◆ **Work required**
Go to the line in the entries below that holds "Image resolution: width=2304" and repeat exactly from there through the line that holds "The width and height of the screenshot is (2112, 964).", inclusive.

Data items
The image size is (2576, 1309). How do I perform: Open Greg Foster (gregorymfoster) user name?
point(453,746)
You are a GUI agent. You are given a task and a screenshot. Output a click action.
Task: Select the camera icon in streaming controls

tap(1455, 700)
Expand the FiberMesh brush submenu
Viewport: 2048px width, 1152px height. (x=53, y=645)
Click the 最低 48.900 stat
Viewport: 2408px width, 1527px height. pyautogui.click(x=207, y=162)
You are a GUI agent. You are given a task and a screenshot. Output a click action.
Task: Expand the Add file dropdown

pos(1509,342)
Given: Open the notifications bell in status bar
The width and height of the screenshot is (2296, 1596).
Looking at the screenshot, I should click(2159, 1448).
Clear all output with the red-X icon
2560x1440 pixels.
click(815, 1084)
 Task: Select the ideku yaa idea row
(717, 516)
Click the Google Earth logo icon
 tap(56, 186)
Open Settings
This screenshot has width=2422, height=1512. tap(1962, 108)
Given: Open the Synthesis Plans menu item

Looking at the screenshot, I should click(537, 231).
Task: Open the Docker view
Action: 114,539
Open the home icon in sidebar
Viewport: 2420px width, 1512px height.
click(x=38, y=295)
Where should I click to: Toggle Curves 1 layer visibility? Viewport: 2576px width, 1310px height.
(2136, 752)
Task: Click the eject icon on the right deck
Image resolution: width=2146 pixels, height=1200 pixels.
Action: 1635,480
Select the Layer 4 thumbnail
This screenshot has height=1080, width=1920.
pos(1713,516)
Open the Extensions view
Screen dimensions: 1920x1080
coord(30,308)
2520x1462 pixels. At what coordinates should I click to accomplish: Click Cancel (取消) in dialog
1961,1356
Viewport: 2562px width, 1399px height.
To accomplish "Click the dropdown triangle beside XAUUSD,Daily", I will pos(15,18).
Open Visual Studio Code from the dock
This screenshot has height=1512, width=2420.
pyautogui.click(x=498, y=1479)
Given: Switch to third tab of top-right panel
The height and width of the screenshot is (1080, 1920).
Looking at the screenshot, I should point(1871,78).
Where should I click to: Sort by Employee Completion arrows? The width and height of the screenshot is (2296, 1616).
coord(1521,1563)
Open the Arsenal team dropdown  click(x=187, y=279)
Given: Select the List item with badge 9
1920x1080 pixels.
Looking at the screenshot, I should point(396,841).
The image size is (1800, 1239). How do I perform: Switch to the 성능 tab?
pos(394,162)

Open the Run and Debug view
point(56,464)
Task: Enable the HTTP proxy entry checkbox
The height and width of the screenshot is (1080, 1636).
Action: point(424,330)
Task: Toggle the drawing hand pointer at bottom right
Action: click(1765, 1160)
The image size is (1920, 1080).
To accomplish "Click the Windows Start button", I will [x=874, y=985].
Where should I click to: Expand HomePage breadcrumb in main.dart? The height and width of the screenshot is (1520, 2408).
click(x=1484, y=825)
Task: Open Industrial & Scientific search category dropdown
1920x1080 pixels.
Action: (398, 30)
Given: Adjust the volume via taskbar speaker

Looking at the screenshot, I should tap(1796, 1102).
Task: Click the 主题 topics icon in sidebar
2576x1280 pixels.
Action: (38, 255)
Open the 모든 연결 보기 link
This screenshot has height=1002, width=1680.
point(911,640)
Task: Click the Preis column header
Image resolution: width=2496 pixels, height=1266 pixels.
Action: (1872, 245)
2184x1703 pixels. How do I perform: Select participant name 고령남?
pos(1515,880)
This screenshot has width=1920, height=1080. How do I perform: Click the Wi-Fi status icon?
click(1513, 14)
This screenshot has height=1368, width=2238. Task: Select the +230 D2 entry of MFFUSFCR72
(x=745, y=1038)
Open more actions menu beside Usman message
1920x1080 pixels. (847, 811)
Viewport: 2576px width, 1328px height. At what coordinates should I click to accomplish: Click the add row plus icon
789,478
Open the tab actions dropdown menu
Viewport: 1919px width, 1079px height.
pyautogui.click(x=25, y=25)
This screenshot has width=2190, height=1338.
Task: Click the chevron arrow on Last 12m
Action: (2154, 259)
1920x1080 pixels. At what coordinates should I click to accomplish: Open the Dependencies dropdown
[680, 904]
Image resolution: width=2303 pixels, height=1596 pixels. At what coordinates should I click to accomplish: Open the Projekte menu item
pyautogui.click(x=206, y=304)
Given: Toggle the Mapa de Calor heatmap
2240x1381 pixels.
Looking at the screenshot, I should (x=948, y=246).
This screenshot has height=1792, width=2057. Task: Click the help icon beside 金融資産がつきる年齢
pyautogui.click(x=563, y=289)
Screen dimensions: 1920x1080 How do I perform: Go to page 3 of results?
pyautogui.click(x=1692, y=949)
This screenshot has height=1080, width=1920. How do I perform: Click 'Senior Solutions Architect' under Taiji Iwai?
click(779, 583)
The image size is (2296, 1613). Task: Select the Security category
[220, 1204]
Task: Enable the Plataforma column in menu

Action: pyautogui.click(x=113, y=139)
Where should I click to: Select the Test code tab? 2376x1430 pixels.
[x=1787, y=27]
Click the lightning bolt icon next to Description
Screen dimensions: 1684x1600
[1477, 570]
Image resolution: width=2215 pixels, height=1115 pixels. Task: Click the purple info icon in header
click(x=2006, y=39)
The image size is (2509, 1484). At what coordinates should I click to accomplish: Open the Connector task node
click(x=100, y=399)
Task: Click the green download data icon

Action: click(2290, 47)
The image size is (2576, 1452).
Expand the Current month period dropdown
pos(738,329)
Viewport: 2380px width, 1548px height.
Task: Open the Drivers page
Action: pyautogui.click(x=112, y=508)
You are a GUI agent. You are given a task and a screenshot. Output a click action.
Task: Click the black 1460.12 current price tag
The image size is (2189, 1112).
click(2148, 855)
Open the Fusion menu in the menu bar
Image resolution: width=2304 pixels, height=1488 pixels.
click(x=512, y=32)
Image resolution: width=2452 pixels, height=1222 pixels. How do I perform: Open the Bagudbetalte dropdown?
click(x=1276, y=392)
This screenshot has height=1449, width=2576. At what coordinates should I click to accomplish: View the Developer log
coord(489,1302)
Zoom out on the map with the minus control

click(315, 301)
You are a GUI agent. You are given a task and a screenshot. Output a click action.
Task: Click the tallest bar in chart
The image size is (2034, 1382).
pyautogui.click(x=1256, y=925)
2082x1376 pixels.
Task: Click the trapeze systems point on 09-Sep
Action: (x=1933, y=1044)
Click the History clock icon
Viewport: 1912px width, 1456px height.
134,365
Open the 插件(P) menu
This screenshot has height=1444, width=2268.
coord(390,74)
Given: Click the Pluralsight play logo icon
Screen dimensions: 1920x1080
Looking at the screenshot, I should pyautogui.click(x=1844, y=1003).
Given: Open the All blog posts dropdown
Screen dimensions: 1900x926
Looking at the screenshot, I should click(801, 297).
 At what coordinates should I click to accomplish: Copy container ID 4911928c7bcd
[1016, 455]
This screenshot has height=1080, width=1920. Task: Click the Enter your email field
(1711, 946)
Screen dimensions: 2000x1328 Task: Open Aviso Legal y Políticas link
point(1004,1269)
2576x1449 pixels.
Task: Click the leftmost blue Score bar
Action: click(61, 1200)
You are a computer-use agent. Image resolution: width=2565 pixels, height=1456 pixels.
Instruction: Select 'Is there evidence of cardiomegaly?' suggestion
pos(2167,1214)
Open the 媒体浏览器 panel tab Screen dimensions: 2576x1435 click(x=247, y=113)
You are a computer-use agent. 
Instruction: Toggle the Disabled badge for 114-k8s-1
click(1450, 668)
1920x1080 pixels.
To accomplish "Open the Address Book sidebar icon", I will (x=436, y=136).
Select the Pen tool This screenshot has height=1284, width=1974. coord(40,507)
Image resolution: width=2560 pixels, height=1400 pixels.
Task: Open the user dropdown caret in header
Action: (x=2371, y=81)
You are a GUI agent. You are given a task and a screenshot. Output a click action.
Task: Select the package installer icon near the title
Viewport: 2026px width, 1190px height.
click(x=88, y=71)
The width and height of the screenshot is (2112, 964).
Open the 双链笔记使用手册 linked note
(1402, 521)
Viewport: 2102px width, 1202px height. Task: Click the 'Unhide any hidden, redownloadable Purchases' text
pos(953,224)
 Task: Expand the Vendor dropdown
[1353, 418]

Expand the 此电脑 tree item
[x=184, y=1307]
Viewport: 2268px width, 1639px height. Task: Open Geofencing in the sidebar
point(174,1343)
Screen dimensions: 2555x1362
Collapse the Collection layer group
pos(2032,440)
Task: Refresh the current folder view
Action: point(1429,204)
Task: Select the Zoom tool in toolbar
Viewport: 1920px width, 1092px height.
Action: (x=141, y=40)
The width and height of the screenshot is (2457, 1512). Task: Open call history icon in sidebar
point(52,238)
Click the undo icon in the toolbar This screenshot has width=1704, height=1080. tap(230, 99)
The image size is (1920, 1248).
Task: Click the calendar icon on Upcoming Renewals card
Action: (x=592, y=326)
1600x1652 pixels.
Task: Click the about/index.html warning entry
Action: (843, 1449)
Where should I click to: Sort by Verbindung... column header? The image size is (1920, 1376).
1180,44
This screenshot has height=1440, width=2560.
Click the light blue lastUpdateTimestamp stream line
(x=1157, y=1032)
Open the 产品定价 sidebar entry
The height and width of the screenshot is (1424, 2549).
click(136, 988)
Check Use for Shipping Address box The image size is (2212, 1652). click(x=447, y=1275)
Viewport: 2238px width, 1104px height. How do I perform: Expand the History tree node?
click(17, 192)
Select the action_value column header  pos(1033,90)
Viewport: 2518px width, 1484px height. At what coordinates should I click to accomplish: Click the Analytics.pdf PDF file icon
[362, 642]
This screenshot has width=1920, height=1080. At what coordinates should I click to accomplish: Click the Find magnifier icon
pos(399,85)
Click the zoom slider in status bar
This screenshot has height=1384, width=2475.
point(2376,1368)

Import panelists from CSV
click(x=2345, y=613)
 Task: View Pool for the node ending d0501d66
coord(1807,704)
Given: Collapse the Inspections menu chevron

◆ **Solved exercise**
Image resolution: width=2304 pixels, height=1488 pixels.
click(x=512, y=32)
Image resolution: width=2452 pixels, height=1222 pixels. How do I perform: Open the Bagudbetalte dropdown?
click(x=1276, y=392)
This screenshot has height=1449, width=2576. At what coordinates should I click to accomplish: View the Developer log
coord(489,1302)
Zoom out on the map with the minus control

click(315, 301)
You are a GUI agent. You are given a task and a screenshot. Output a click action.
Task: Click the tallest bar in chart
The image size is (2034, 1382).
pyautogui.click(x=1256, y=925)
2082x1376 pixels.
Task: Click the trapeze systems point on 09-Sep
Action: (x=1933, y=1044)
Click the History clock icon
Viewport: 1912px width, 1456px height.
134,365
Open the 插件(P) menu
This screenshot has height=1444, width=2268.
coord(390,74)
Given: Click the Pluralsight play logo icon
Screen dimensions: 1920x1080
Looking at the screenshot, I should pyautogui.click(x=1844, y=1003).
Given: Open the All blog posts dropdown
Screen dimensions: 1900x926
Looking at the screenshot, I should click(801, 297).
 At what coordinates should I click to accomplish: Copy container ID 4911928c7bcd
[1016, 455]
This screenshot has height=1080, width=1920. Task: Click the Enter your email field
(1711, 946)
Screen dimensions: 2000x1328 Task: Open Aviso Legal y Políticas link
point(1004,1269)
2576x1449 pixels.
Task: Click the leftmost blue Score bar
Action: click(61, 1200)
You are a computer-use agent. Image resolution: width=2565 pixels, height=1456 pixels.
Instruction: Select 'Is there evidence of cardiomegaly?' suggestion
pos(2167,1214)
Open the 媒体浏览器 panel tab Screen dimensions: 2576x1435 click(x=247, y=113)
You are a computer-use agent. 
Instruction: Toggle the Disabled badge for 114-k8s-1
click(1450, 668)
1920x1080 pixels.
To accomplish "Open the Address Book sidebar icon", I will (x=436, y=136).
Select the Pen tool This screenshot has height=1284, width=1974. coord(40,507)
Image resolution: width=2560 pixels, height=1400 pixels.
Task: Open the user dropdown caret in header
Action: (x=2371, y=81)
You are a GUI agent. You are given a task and a screenshot. Output a click action.
Task: Select the package installer icon near the title
Viewport: 2026px width, 1190px height.
click(x=88, y=71)
The width and height of the screenshot is (2112, 964).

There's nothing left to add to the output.